Der 13-jährige Valerian hat es zurzeit nicht gerade einfach. Die Schule findet er total langweilig, und mit seinen Mitschülern kann er recht wenig anfangen, die sind ihm alle viel zu dumm. Es ärgert ihn, dass er immer warten muss, bis die anderen verstanden haben, was gerade erklärt worden ist. Mit den Lehrerinnen und Lehrern in der Schule hat er viele Konflikte, und oftmals drohen sie ihm, dass er bald von der Schule fliegt, wenn er sich nicht zu benehmen weiß. Doch eigentlich findet er das alles ziemlich ungerecht und hat es satt, sich ständig anzupassen. ...

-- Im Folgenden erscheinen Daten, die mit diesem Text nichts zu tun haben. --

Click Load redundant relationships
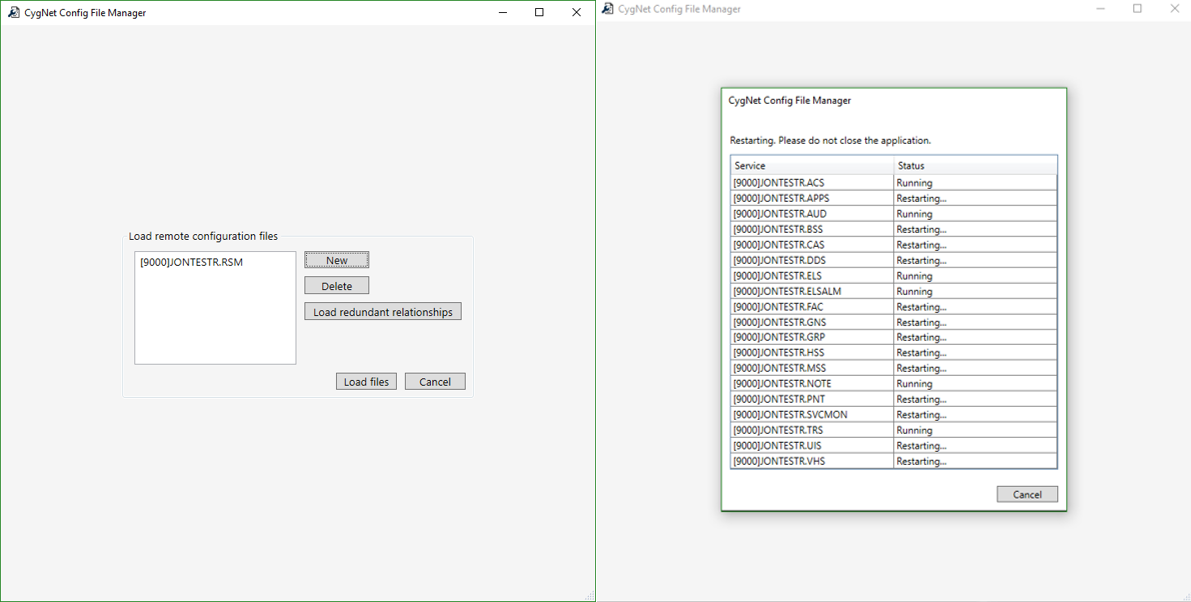The height and width of the screenshot is (602, 1191). pyautogui.click(x=382, y=312)
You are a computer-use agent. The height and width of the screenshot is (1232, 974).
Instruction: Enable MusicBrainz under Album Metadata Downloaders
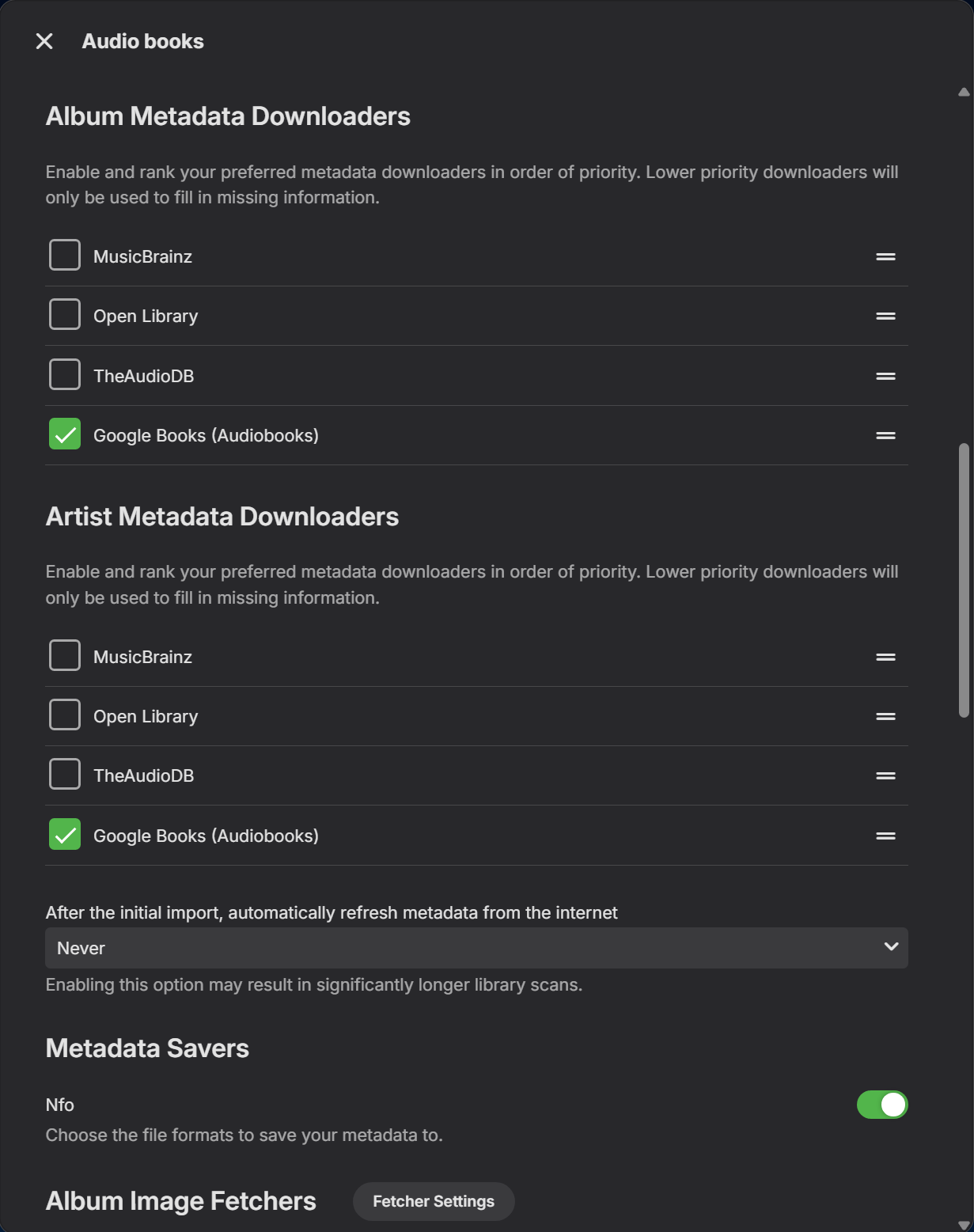coord(65,256)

Hochbegabung – ein bekanntes Phänomen

Des Öfteren hört man von Kindern mit speziellem Talent oder einer Hochbegabung. Eltern und Bezugspersonen sowie Pädagoginnen und Pädagogen sind in den letzten Jahren viel hellhöriger geworden und besser informiert, woran man merken könnte, dass diese Kinder adäquat gefördert werden sollten oder eventuell ihren speziellen Talenten viel besser nachgehen könnten.

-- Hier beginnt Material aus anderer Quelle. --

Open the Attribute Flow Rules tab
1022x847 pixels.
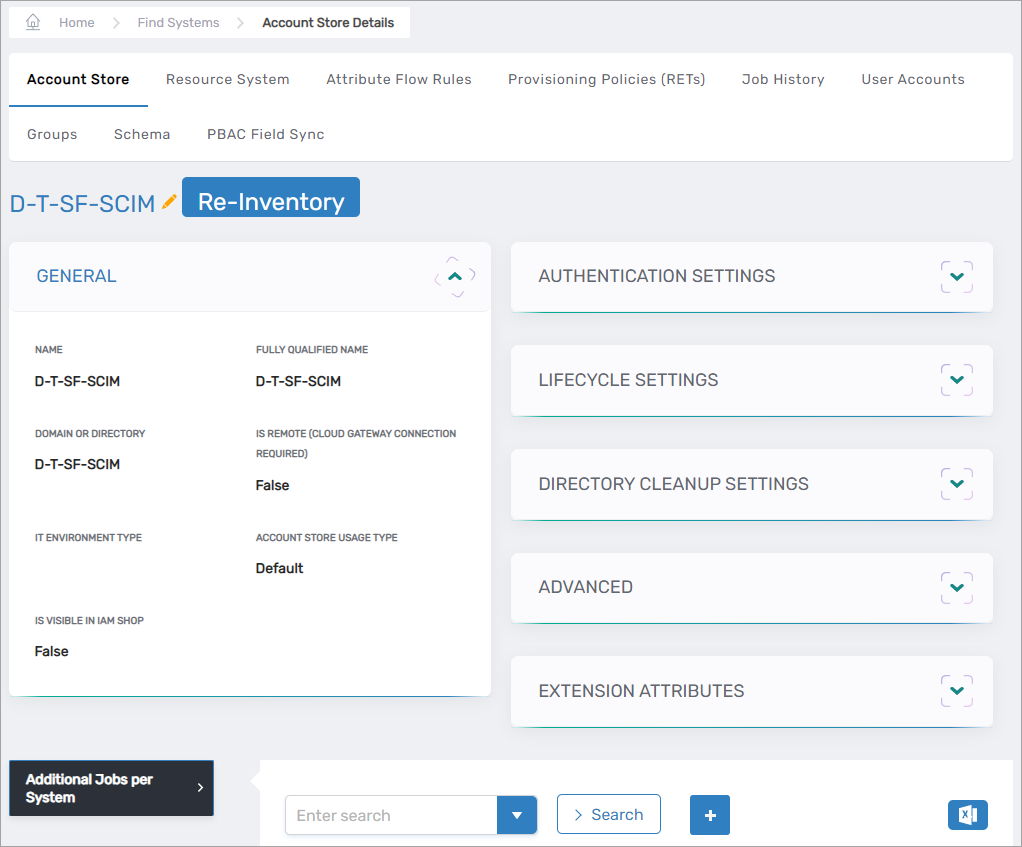tap(398, 79)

Kinder sind in der Schule unterfordert, weil die Gesellschaft versucht, alle Kinder über einen Kamm zu scheren, sodass alle Kinder im selben Alter die gleichen Aufgaben lösen können sollen.

Aber Kinder entwickeln sich unterschiedlich und können ganz verschiedene Fertigkeiten haben. Da kann ein Kind besser mit Zahlen jonglieren als die Klassenkollegen, während das nächste sich gerne mit anderen Kindern umgibt und spielt und ein weiteres gerne die Welt in ihren Zusammenhängen entdeckt.

Doch unterforderte Kinder sind nicht so leicht zu entdecken, denn die Abgrenzung zur generellen Hochbegabung ist nicht einfach und auch oft nicht leicht zu bemerken. Auch ist Vorsicht geboten, denn nicht jedes Kind, das sich in der Schule leichttut, ist grundsätzlich hochbegabt und unterfordert.
Unterforderung in der Schule kann sich vielfältig zeigen. 

Wenn Kinder ausgeglichen sind und ihren Wissensdurst auf die Freizeit verschieben können, dann ist hier seitens der Eltern und Bezugspersonen dahingehend Unterstützung gefragt. Das Ermöglichen von Aktivitäten sowie den persönlichen Interessen nachgehen zu können sollte einen Ausgleich für das Kind schaffen. Auch eine anregende und spannende Lernumgebung können Eltern und Bezugspersonen zu Hause ermöglichen, indem sie Kindern Bücher, Dokumentationen oder diverse Lernspiele zur Verfügung stellen. Da können zum Beispiel gemeinsam Knobel- und Denkspiele gelöst oder nach speziellen Angeboten gesucht werden.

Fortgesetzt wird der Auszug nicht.